The latest attacks took place early Wednesday in the city of Bouira, more than 100 kilometers southeast of Algiers.
One of the attacks targeted a bus close to a hotel, while another car exploded near military headquarters.
Residents said they heard the blasts hundreds of meters away. A night guard said the hotel's windows were shattered.
The center of Bouira was immediately cordoned off.
Officials say the area between the capital Algiers, Bouira and the cities of Tizi Ouzou and Boumerdes, has become a quadrilateral of death.
They suspect members of the Islamic Maghreb branch of al-Qaida were behind the attacks.

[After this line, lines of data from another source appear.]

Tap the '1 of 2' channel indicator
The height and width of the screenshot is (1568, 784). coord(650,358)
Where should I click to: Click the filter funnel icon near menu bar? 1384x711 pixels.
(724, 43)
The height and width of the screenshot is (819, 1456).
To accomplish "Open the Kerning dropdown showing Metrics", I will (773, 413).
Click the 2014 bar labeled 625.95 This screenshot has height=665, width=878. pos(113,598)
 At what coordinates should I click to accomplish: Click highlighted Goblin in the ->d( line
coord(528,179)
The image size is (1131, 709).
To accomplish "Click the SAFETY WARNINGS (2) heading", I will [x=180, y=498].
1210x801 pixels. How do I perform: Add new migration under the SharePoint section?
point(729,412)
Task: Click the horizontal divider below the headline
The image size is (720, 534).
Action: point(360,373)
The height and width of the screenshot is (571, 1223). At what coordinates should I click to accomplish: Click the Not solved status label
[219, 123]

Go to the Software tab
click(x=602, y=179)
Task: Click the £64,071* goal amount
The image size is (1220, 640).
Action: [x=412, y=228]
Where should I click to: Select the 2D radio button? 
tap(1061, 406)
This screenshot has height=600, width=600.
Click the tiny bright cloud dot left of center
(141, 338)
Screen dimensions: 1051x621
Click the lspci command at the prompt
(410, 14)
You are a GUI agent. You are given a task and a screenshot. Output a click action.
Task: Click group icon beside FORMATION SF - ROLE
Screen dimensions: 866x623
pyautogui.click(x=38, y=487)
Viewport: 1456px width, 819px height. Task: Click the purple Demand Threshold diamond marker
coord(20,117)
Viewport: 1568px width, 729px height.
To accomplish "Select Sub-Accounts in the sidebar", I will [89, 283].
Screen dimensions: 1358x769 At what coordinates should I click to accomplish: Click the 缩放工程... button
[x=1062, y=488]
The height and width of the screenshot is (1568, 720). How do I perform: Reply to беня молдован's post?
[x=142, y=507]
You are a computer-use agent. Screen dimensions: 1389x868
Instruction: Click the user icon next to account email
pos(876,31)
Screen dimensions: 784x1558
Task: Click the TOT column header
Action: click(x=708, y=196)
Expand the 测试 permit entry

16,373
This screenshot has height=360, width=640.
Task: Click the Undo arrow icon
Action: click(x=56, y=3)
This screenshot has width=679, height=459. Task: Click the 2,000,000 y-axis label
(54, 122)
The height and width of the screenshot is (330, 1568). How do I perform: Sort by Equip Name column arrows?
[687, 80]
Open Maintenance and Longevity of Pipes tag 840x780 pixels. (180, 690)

The Middle East and North Africa editor for the Jane's Country Risk publication, David Hartwell, says terrorism in Algeria came about this decade after the end of the country's civil war. He says radical elements of former rebel groups, the Armed Islamic Group, known as the GIA, and the Salafist Group for Preaching and Combat, known as the GSPC, have morphed into terrorists.
"The groups were slowly whittled down to sort of a rump of maybe 100 terrorists in each group," he said. "Eventually, the GIA announced a cease-fire . The GSPC continued fighting. But even that group was under severe pressure by the government."
Hartwell says it has been a slow progression from little activity, to more and more terrorist type attacks under the al-Qaida name.
"What happens in the 2004 and 2005 time frame, you had splits that were forming within the GSPC with some of the internal group disagreeing with decisions made by the more radical elements to try and hook up to an al-Qaida based agenda," he said. "That split was confirmed in 2005-2006 period when the group effectively renamed itself and rebranded itself al-Qaida Islamic Maghreb and that group has become much more active in the last two years. The number of attacks has increased."
Following Tuesday's attack 60 kilometers east of Algiers at a police academy in des Issers, the former head of the GSPC called on radicals to stop fighting, while the government said it would combat terrorism until it was totally eliminated.
Clashes between security forces and Islamic radicals have also been taking place recently. Sunday in Skikda, 350 kilometers east of Algiers, a firefight killed eight policemen, three soldiers and one civilian, according to Algerian news reports.
The upsurge in violence precedes the holy Muslim month of Ramadan set to begin in September.